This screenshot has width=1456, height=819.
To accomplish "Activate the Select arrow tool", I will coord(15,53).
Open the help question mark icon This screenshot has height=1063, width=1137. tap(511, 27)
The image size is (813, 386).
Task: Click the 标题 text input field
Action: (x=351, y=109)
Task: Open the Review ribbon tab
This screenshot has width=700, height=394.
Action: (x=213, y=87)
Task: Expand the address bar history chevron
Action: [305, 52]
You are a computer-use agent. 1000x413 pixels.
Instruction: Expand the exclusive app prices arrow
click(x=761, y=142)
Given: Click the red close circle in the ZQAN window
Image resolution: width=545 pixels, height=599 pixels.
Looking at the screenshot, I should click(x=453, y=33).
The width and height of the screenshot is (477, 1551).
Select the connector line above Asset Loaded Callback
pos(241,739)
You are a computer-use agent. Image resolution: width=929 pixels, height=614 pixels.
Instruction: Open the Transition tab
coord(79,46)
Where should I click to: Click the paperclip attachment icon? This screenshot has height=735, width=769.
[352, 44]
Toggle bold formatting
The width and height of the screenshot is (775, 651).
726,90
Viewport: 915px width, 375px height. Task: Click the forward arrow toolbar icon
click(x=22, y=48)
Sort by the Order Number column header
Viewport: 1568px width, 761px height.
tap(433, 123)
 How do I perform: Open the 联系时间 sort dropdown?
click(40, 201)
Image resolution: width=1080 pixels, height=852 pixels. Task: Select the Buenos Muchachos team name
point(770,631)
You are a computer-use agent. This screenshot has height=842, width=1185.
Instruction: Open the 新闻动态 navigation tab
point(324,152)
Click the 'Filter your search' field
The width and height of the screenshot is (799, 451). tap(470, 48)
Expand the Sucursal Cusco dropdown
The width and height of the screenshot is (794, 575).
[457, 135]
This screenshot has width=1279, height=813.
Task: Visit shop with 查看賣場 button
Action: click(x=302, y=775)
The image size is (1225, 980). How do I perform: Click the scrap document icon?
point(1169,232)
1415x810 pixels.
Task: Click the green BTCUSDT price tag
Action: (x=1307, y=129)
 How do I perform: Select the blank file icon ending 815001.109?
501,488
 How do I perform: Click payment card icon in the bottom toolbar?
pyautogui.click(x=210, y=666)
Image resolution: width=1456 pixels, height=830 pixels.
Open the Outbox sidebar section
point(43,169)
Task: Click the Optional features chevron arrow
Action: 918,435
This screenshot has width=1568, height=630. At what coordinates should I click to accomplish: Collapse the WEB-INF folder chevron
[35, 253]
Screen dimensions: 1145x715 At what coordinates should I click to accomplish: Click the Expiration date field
■ ■ ■ ■ ■ ■ ■
Exercise directions » Determine how many lines above hold the word "computer", then give only that number.

Finished task » 3